The Assumption
Dear Friends and Benefactors,
It is with a certain sadness that I am writing this last monthly letter to you, a few days before the grandiose feast of the Assumption. Since its very beginnings, the life of the Society of Saint Pius X has been truly punctuated by Marian feasts. Archbishop Lefebvre wanted the engagements to the Society to take place on December 8, at the feet of the Immaculate. The holy cassock is received on February 2, the sign of our future oblation on the altar. It is on August 15, on the feast of the Assumption that changes of assignment take place, that each one takes up his post in the vineyard of the divine Master, some for a fixed term, others according to the will of the superiors. As we read last Sunday in the Epistle, “all these things one and the same Spirit worketh, dividing to every one according as he will”. We are truly only instruments in the hand of God.

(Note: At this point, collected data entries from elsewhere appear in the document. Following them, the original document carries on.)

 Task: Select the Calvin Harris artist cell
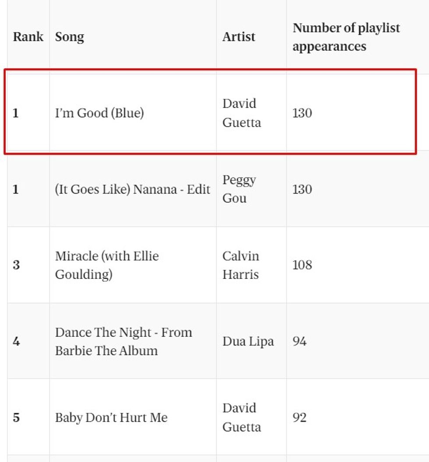click(241, 265)
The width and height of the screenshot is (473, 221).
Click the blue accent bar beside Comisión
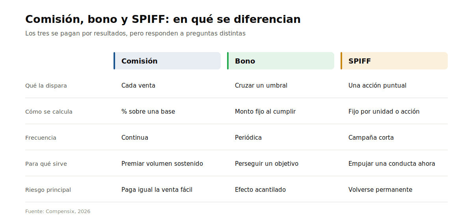coord(114,61)
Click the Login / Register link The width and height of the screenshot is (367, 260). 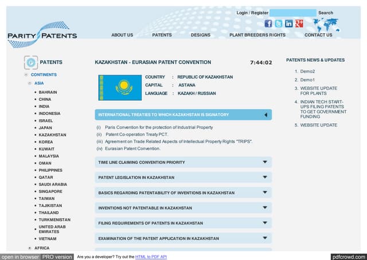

Taking up a new position, for many members of our Institute each year on the feast of the Assumption, is significant when we think of this mystery itself.

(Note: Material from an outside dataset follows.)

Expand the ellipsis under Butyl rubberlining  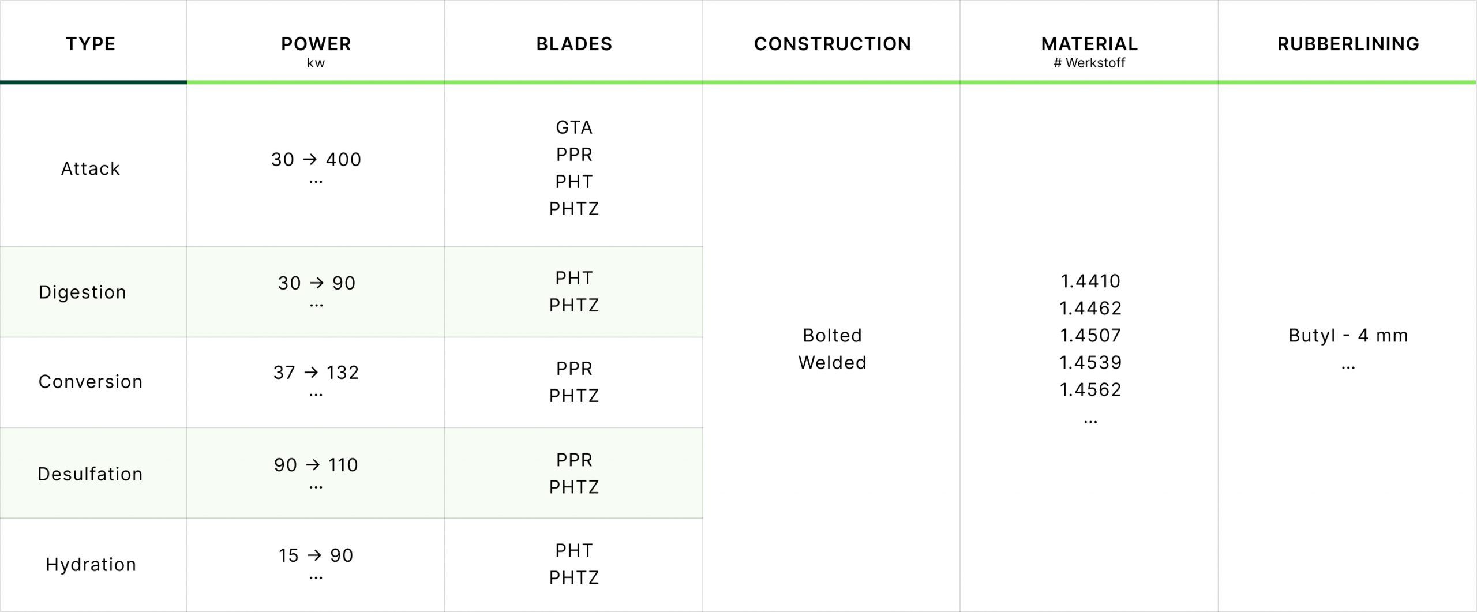pos(1348,367)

The Assumption is not only the fact of the going up to Heaven of the Blessed Virgin in body and soul. It is also her crowning, therefore her taking possession of the throne prepared for all eternity, “before the creation of the world”. For the Mother of God, this throne is above the nine choirs of Angels and all the myriad of saints. This august Virgin , by her privilege of having given the Saviour His human body, became “a relative of God”, as Rev. Fr. Garrigou-Lagrange explains in his treatise on Mariology.
This throne, this degree of glory, of the beatific vision, corresponds, for the Blessed Virgin - as it will be for us - to her degree of charity at the end of her life. Consequently, everything in the life of the Blessed Virgin was disposed to make her merit ceaselessly an increase in charity in order to arrive at what Saint Paul calls, “the measure of the perfect stature of Christ” for her.
And this is one aspect of this mystery that we can all imitate. Divine Providence, has prepared a place in Heaven for us too. God disposes of everything in our lives so that we may reach at the moment of our death the degree of charity willed by Him, that “measure of the perfect stature of Christ’, which will earn us the place that awaits us in Heaven.
Therefore, when a priest of the Society of Saint Pius X takes up a new post on the feast of the Assumption, this thought of Heaven that awaits us, should becomes a “principle and foundation” of his new apostolate. This also applies to the faithful who receive, by the will of God, a new priest in their lives.
I deeply thank Heaven for these six years spent among all my compatriots, having had the opportunity to see the impressive work of my predecessors since the 1970s. I thank God also the opportunity to strengthen as best I could the “bastions of the Society” that are our priories and schools. Having watered what had been planted before me, I pray that God will give it an abundant increase. I would have liked so much to have stayed with you for a few more years to continue to face, together with my very generous confreres and all of you, these difficult times that we have been living for the last five months which risk getting worse in the coming months.
I can think of no better words to end with than the very words of Our Lord on the eve of leaving His apostles so dear to his Heart. He announced to them difficult times to come, but promised them that He would be with them in their trials. These verses are taken from chapters 15 and 16 of St. John. They also apply to us in 2020.
“Every branch that beareth fruit, (My Father) will purge it, that it may bring forth more fruit.
In this is My Father glorified; that you bring forth very much fruit, and become My disciples. As the Father hath loved Me, I also have loved you. Abide in My love.
You have not chosen Me: but I have chosen you; and have appointed you, that you should go, and should bring forth fruit; and your fruit should remain: that whatsoever you shall ask of the Father in My name, He may give it you.
These things I command you, that you love one another. If the world hate you, know ye, that it hath hated Me before you.
If you had been of the world, the world would love its own: but because you are not of the world, but I have chosen you out of the world, therefore the world hateth you.
Remember My word that I said to you: The servant is not greater than his master. If they have persecuted Me, they will also persecute you.
These things have I spoken to you, that you may not be scandalized. They will put you out of the synagogues: yea, the hour cometh, that whosoever killeth you, will think that he doth a service to God.
And these things will they do to you; because they have not known the Father, nor Me.
But these things I have told you, that when the hour shall come, you may remember that I told you of them.”
So let us all keep our eyes fixed on Heaven. Our Father who is in heaven is so much more powerful than all those who want to harm us. If we remain in His love, He will draw greater good from all the evils that can come upon us,
May the Good God watch over us. May the Immaculate be always at our side, “now and at the hour of our death. Amen.”